# Description of the task
Could you set down, word for word, everything from the very start of the items below down through the line containing "pyautogui.click(x=933, y=77)", with that line included?

※ ※ ※

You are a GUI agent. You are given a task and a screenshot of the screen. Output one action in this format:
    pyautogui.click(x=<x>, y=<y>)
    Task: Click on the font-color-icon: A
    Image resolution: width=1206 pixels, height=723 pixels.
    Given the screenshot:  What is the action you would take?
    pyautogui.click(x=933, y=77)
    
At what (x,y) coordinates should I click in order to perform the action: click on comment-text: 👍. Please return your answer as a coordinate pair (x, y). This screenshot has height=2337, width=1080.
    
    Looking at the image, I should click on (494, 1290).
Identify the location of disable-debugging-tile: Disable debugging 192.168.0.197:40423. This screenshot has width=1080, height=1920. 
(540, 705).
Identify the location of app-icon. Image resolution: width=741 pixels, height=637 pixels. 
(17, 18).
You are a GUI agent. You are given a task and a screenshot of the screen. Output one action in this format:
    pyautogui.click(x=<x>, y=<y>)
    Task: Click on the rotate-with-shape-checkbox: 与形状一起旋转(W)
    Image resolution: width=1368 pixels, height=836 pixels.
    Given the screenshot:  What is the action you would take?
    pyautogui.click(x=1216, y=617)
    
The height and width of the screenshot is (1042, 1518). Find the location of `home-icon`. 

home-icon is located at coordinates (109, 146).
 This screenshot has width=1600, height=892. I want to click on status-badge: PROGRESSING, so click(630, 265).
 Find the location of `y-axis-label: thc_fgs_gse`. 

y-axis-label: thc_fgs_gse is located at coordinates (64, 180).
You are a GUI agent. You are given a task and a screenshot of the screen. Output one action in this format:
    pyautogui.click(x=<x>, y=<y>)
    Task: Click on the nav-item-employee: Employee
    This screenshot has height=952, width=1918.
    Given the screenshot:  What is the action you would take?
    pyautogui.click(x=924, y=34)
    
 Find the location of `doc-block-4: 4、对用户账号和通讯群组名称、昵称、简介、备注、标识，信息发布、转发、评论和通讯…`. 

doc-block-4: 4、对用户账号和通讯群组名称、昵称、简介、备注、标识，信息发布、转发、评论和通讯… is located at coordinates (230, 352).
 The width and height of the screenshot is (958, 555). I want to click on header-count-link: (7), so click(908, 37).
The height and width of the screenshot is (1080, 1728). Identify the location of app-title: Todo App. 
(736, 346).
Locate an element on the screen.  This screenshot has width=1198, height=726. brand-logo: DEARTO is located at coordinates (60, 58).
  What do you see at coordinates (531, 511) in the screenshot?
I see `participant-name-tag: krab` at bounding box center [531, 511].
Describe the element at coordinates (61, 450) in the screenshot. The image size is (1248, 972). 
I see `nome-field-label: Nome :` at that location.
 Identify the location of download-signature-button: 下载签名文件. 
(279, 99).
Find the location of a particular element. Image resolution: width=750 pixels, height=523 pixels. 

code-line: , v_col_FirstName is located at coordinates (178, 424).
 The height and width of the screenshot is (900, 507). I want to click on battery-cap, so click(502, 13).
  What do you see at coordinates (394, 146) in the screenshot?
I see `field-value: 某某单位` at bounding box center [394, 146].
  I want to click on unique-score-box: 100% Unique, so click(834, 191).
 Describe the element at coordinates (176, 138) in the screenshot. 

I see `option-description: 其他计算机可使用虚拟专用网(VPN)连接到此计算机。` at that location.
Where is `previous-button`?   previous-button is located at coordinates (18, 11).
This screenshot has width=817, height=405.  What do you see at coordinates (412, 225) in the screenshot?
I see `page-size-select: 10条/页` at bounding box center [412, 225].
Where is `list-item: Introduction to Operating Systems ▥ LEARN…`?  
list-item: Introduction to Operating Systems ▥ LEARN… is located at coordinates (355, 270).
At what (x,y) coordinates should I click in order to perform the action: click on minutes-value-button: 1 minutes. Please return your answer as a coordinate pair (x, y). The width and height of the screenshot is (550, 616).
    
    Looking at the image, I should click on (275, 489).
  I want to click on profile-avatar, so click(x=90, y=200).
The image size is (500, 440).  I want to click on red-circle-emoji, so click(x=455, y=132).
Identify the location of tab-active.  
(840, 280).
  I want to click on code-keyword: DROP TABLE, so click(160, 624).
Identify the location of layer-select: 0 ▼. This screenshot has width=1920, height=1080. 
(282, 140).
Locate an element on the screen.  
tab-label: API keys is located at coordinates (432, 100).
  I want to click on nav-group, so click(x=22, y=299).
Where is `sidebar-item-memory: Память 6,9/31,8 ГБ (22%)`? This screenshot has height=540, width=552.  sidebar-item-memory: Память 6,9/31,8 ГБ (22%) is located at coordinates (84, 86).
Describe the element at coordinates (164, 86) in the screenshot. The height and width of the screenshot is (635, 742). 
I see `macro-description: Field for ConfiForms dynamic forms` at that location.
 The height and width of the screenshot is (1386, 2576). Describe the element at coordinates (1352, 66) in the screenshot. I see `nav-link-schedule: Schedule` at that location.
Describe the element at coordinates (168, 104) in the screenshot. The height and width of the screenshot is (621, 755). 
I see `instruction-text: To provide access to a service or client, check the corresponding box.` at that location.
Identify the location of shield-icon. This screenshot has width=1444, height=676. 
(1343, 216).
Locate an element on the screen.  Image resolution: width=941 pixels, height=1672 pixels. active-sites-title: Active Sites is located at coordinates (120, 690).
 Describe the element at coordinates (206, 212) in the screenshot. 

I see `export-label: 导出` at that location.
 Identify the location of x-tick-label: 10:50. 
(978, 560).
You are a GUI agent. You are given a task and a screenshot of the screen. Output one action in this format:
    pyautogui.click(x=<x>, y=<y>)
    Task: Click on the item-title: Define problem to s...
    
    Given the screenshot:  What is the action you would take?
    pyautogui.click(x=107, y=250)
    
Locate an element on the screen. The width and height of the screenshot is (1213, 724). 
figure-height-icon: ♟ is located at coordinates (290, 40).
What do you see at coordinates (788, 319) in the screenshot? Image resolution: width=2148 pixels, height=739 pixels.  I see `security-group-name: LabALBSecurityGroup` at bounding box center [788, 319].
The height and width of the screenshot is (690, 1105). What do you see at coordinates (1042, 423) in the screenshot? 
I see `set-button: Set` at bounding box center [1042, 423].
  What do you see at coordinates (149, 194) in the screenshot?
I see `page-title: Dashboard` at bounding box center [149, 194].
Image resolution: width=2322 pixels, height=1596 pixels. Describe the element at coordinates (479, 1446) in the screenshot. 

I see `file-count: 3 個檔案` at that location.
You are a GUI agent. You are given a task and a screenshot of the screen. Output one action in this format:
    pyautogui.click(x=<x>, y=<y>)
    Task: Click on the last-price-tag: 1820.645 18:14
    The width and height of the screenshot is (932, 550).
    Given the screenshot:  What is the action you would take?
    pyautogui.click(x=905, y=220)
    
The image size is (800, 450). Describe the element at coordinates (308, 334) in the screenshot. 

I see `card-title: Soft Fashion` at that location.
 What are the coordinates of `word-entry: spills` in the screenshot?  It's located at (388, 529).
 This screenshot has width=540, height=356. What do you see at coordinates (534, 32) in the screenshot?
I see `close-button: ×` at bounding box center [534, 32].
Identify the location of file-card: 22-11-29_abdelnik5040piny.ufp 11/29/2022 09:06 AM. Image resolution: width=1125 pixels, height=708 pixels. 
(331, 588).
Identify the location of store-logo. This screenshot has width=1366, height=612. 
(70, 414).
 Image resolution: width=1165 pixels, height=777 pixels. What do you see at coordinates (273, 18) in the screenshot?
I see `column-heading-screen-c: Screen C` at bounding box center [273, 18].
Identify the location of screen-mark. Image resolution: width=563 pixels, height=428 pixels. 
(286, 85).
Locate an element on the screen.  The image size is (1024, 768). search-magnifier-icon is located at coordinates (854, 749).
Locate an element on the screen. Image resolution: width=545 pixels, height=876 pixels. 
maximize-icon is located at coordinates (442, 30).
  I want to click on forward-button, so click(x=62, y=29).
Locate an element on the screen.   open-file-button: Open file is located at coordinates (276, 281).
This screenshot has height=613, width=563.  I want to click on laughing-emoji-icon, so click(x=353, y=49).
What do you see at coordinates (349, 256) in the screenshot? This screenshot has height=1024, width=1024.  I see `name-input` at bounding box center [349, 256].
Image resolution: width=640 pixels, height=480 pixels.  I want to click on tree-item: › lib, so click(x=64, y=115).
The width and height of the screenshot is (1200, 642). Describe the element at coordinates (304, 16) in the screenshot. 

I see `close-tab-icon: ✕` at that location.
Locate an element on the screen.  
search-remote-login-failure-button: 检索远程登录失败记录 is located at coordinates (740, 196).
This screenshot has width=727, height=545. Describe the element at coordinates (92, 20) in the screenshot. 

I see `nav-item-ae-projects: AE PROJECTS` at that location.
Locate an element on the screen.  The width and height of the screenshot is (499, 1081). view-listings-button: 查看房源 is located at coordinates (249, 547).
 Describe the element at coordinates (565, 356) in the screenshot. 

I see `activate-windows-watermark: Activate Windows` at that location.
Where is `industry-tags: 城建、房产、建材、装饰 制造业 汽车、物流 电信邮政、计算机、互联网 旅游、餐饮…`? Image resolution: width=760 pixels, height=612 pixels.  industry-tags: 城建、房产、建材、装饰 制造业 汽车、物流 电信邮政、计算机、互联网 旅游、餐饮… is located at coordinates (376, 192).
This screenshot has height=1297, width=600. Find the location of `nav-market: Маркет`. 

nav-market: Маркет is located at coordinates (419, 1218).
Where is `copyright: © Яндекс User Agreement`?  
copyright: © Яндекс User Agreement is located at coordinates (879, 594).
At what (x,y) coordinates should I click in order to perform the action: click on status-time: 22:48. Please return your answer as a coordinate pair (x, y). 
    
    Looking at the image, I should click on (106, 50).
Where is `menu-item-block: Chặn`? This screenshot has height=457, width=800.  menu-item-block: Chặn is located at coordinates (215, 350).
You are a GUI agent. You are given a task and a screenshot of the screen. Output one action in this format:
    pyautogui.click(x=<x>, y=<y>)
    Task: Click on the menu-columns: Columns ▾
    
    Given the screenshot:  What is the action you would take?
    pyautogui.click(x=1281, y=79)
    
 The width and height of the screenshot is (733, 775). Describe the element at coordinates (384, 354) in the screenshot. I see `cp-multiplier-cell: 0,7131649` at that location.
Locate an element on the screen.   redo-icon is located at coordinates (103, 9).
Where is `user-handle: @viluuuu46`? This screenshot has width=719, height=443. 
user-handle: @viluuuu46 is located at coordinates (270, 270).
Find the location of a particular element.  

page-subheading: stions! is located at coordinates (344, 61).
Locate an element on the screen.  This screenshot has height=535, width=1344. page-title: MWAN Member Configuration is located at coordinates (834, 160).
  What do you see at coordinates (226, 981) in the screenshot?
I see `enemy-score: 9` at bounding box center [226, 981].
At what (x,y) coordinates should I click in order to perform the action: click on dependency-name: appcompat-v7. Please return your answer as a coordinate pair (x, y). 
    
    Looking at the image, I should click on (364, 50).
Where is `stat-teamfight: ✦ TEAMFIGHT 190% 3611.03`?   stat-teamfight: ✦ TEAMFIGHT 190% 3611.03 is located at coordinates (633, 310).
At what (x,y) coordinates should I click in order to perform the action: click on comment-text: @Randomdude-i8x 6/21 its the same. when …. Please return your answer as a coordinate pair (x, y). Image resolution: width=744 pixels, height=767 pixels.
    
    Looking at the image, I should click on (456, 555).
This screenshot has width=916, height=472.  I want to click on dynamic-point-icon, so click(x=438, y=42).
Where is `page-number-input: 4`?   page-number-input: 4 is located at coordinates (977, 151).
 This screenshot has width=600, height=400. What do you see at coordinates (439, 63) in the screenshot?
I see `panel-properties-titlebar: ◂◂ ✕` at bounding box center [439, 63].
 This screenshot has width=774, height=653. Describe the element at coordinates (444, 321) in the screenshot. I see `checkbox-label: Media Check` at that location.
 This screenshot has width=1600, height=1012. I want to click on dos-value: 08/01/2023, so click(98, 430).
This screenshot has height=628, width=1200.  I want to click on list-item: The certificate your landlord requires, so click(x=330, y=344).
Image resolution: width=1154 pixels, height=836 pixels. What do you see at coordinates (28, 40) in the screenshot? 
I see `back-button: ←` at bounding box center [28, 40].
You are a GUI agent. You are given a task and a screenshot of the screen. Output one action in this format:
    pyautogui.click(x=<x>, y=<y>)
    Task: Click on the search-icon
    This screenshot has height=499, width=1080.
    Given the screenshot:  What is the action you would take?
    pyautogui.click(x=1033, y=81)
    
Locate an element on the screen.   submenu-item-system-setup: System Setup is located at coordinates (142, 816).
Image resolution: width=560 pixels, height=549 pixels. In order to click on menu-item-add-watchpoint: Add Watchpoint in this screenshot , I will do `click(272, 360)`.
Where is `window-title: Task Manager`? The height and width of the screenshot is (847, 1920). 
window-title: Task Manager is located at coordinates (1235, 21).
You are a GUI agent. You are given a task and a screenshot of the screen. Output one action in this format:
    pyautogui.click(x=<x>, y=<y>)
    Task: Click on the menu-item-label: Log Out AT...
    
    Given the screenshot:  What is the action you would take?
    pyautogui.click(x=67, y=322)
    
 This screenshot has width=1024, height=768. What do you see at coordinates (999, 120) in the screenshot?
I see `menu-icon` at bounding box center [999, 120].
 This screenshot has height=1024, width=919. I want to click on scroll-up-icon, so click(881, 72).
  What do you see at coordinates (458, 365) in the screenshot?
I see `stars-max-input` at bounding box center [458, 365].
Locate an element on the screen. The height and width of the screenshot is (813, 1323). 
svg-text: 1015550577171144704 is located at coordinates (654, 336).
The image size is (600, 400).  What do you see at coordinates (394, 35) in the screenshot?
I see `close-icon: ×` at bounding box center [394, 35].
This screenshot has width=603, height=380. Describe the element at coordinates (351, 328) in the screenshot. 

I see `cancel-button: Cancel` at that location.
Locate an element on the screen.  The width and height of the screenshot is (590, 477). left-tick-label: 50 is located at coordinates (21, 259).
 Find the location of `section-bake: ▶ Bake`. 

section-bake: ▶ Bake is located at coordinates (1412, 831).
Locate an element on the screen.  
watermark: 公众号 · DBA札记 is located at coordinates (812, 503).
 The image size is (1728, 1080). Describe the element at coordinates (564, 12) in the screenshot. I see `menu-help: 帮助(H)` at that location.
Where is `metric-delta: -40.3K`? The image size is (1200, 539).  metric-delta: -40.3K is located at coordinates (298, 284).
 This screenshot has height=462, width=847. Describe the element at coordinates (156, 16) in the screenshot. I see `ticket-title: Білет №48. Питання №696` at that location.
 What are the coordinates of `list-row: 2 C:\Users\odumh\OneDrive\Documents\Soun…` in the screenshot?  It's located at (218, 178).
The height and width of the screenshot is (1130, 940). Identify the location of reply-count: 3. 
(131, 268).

※ ※ ※

# Task solution
You are a GUI agent. You are given a task and a screenshot of the screen. Output one action in this format:
    pyautogui.click(x=<x>, y=<y>)
    Task: Click on the font-color-icon: A
    Image resolution: width=1206 pixels, height=723 pixels.
    Given the screenshot:  What is the action you would take?
    pyautogui.click(x=933, y=77)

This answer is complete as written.